Listed entries Start Marker
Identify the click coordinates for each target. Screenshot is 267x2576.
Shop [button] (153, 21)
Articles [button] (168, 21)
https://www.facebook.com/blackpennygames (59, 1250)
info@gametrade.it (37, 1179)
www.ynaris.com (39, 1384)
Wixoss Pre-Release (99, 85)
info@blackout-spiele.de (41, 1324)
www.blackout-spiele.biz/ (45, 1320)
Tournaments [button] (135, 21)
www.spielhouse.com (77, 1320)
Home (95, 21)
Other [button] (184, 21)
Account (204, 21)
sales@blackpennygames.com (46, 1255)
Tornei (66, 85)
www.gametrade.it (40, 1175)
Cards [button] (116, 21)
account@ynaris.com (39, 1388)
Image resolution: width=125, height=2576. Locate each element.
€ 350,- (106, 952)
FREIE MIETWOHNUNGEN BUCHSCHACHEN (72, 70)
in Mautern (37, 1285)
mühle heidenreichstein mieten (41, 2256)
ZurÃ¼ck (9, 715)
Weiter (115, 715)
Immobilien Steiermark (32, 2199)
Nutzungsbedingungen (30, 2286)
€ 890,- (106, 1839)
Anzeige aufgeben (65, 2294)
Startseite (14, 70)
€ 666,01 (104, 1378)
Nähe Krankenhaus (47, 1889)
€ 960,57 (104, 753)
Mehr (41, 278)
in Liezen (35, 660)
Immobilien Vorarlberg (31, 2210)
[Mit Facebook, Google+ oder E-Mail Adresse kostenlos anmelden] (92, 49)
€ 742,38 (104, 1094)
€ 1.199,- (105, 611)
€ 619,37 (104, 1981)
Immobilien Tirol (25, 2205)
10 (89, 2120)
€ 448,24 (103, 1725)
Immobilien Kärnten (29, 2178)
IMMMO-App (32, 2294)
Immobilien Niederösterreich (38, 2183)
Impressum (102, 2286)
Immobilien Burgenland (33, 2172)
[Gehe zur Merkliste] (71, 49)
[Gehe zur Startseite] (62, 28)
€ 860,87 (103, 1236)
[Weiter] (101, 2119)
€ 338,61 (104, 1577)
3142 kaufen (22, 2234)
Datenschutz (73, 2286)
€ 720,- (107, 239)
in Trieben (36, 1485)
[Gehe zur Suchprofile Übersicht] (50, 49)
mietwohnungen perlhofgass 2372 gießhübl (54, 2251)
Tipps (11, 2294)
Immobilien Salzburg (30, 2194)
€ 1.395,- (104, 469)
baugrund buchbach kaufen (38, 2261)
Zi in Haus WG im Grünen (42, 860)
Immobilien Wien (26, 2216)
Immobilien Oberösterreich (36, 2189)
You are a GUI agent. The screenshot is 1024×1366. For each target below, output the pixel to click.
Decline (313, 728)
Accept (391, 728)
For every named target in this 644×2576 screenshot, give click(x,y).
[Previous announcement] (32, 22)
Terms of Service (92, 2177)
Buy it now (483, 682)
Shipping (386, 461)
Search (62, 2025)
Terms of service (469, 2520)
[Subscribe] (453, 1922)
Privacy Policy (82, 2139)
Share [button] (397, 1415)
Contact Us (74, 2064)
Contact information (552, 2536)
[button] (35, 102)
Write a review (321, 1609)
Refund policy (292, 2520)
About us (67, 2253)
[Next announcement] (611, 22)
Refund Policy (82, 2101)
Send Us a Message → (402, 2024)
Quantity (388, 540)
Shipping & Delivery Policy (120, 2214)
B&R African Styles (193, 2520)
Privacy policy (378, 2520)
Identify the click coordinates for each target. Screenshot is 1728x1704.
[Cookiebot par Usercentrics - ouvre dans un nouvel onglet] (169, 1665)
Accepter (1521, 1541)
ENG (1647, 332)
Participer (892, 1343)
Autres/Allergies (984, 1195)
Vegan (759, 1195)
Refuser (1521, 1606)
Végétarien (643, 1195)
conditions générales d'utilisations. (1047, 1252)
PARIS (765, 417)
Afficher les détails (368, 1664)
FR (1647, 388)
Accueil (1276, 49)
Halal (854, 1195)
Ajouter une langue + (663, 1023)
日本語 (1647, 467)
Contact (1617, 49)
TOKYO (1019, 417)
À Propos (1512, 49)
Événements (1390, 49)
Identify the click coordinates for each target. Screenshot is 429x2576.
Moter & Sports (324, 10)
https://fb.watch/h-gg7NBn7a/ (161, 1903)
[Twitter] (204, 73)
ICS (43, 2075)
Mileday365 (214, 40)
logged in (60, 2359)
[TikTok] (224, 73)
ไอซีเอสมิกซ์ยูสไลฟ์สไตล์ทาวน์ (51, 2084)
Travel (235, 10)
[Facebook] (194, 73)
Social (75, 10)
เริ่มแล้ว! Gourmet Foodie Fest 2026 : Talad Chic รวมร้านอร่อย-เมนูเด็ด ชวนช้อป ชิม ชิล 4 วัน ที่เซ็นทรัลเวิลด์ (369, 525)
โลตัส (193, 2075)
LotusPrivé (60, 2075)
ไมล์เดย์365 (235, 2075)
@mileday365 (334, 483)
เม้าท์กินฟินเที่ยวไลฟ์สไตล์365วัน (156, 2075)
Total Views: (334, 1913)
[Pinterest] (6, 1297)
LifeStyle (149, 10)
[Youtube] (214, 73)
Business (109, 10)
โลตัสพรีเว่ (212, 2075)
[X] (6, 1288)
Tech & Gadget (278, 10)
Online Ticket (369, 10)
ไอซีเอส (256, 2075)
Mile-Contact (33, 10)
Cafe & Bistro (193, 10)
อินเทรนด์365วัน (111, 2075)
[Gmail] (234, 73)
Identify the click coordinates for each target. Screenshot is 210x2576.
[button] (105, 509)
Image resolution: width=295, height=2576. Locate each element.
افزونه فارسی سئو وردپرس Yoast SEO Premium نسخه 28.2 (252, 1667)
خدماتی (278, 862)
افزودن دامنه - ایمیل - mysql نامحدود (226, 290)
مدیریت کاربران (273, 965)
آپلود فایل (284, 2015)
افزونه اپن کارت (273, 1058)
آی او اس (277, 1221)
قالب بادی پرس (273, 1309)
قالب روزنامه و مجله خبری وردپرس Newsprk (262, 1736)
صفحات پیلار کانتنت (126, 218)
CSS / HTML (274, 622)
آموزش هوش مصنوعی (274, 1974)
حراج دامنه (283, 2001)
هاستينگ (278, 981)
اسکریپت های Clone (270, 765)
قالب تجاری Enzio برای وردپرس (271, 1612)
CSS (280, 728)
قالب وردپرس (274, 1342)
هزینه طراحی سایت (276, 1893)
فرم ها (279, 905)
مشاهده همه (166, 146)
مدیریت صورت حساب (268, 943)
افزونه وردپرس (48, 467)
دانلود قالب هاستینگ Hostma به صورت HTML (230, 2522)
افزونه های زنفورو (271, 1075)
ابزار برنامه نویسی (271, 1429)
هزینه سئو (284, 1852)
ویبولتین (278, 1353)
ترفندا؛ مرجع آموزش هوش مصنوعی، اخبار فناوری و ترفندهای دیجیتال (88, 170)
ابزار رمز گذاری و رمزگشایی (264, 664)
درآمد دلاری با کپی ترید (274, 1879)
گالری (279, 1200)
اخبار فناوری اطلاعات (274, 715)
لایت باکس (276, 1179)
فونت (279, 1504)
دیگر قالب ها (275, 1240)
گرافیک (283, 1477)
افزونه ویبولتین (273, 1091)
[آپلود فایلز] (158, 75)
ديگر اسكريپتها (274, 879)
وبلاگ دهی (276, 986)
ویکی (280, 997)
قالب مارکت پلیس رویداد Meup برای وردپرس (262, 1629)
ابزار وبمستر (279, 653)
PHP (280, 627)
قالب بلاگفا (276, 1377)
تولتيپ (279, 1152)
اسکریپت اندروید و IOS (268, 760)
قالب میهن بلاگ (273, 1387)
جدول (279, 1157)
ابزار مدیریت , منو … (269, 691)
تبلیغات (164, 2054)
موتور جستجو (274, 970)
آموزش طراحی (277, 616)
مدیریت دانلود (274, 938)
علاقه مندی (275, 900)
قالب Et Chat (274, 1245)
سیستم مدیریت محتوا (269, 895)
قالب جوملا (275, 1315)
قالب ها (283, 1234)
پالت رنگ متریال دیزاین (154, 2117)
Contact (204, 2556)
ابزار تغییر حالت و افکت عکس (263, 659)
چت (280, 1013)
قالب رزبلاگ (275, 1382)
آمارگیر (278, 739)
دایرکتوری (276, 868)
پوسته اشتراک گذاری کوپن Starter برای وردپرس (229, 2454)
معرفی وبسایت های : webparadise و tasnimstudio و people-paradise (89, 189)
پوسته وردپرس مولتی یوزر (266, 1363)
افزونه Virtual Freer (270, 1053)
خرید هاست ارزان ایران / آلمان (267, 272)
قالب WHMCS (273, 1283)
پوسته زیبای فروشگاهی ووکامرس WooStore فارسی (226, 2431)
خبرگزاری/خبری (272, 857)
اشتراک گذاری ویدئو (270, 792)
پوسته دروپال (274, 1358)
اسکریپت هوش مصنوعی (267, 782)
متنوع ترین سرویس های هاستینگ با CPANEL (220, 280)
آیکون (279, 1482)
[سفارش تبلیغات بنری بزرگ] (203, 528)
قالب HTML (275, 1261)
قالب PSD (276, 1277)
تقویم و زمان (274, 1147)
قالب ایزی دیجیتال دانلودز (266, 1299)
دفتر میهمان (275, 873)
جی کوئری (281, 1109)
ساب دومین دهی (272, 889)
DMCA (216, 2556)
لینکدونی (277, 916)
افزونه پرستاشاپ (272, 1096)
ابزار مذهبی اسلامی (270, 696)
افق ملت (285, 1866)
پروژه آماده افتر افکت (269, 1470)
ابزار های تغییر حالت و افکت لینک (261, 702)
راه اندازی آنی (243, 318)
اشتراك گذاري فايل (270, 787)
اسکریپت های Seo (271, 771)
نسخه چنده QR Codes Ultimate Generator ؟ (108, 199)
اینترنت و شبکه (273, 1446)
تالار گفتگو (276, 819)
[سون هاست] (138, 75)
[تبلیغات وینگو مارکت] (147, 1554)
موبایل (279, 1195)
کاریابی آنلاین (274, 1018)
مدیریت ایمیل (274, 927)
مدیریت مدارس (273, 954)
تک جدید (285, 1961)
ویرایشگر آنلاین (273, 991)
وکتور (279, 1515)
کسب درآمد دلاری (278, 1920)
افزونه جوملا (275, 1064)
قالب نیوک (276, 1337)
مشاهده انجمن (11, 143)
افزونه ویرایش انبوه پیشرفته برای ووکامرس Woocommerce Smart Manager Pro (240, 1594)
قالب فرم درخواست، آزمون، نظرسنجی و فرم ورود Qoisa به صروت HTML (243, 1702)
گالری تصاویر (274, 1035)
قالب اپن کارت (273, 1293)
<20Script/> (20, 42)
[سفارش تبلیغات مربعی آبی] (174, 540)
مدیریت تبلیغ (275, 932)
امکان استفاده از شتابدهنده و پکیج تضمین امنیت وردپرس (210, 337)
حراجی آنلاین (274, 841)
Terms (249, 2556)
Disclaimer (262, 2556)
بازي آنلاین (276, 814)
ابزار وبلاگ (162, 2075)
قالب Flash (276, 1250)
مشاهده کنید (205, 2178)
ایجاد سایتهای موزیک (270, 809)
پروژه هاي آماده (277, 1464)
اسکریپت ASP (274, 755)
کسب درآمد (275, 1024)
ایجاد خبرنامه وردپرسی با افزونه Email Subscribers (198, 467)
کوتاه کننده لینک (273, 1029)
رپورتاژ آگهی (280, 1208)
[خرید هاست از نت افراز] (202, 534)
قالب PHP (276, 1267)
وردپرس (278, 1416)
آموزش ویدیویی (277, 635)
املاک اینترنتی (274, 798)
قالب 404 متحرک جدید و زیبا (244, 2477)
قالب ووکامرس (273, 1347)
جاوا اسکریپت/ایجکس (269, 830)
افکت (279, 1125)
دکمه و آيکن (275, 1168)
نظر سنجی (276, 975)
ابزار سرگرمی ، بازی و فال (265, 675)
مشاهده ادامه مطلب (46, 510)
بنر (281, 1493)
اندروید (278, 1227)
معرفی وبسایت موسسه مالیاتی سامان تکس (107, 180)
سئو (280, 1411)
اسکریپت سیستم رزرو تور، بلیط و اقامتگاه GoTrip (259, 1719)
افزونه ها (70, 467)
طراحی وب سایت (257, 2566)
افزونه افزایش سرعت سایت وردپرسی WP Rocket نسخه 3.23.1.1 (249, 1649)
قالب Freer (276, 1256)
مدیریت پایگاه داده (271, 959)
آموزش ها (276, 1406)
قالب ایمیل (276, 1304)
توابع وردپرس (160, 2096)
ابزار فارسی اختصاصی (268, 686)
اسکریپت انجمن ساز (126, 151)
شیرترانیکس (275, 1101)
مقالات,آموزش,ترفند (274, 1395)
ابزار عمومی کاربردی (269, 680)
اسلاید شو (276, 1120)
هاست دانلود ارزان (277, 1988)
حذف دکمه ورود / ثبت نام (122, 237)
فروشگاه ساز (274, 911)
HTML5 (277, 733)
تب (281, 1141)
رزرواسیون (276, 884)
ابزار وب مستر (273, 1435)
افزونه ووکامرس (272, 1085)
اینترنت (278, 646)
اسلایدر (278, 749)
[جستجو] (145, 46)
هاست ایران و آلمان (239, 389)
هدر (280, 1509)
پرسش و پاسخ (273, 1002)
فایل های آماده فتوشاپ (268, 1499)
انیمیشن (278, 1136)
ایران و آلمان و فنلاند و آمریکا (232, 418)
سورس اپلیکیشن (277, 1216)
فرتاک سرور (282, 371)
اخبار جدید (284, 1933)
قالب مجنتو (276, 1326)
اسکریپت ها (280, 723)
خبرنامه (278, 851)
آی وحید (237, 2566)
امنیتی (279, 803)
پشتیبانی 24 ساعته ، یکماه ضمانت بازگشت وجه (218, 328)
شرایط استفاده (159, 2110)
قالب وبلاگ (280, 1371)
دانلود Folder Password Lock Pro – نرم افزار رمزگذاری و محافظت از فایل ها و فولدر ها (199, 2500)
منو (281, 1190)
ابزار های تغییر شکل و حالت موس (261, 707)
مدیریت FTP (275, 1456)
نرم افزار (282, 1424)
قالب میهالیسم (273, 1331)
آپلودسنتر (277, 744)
Listed entries End Marker
Aim of the exercise =>
Could you retype exactly the lines above, starting at the line that contains "ديگر اسكريپتها (274, 879)" and ending at the line that contains "نسخه چنده QR", and nothing more?

Response =>
ديگر اسكريپتها (274, 879)
وبلاگ دهی (276, 986)
ویکی (280, 997)
قالب مارکت پلیس رویداد Meup برای وردپرس (262, 1629)
ابزار وبمستر (279, 653)
PHP (280, 627)
قالب بلاگفا (276, 1377)
تولتيپ (279, 1152)
اسکریپت اندروید و IOS (268, 760)
قالب میهن بلاگ (273, 1387)
جدول (279, 1157)
ابزار مدیریت , منو … (269, 691)
تبلیغات (164, 2054)
موتور جستجو (274, 970)
آموزش طراحی (277, 616)
مدیریت دانلود (274, 938)
علاقه مندی (275, 900)
قالب Et Chat (274, 1245)
سیستم مدیریت محتوا (269, 895)
قالب جوملا (275, 1315)
قالب ها (283, 1234)
پالت رنگ متریال دیزاین (154, 2117)
Contact (204, 2556)
ابزار تغییر حالت و افکت عکس (263, 659)
چت (280, 1013)
قالب رزبلاگ (275, 1382)
آمارگیر (278, 739)
دایرکتوری (276, 868)
پوسته اشتراک گذاری کوپن Starter برای وردپرس (229, 2454)
معرفی وبسایت های : webparadise و tasnimstudio و people-paradise (89, 189)
پوسته وردپرس مولتی یوزر (266, 1363)
افزونه Virtual Freer (270, 1053)
خرید هاست ارزان ایران / آلمان (267, 272)
قالب WHMCS (273, 1283)
پوسته زیبای فروشگاهی ووکامرس WooStore فارسی (226, 2431)
خبرگزاری/خبری (272, 857)
اشتراک گذاری ویدئو (270, 792)
پوسته دروپال (274, 1358)
اسکریپت هوش مصنوعی (267, 782)
متنوع ترین سرویس های هاستینگ با CPANEL (220, 280)
آیکون (279, 1482)
[سفارش تبلیغات بنری بزرگ] (203, 528)
قالب HTML (275, 1261)
قالب PSD (276, 1277)
تقویم و زمان (274, 1147)
قالب ایزی دیجیتال دانلودز (266, 1299)
دفتر میهمان (275, 873)
جی کوئری (281, 1109)
ساب دومین دهی (272, 889)
DMCA (216, 2556)
لینکدونی (277, 916)
افزونه پرستاشاپ (272, 1096)
ابزار مذهبی اسلامی (270, 696)
افق ملت (285, 1866)
پروژه آماده افتر افکت (269, 1470)
ابزار های تغییر حالت و افکت لینک (261, 702)
راه اندازی آنی (243, 318)
اشتراك گذاري فايل (270, 787)
اسکریپت های Seo (271, 771)
نسخه چنده QR Codes Ultimate Generator ؟ (108, 199)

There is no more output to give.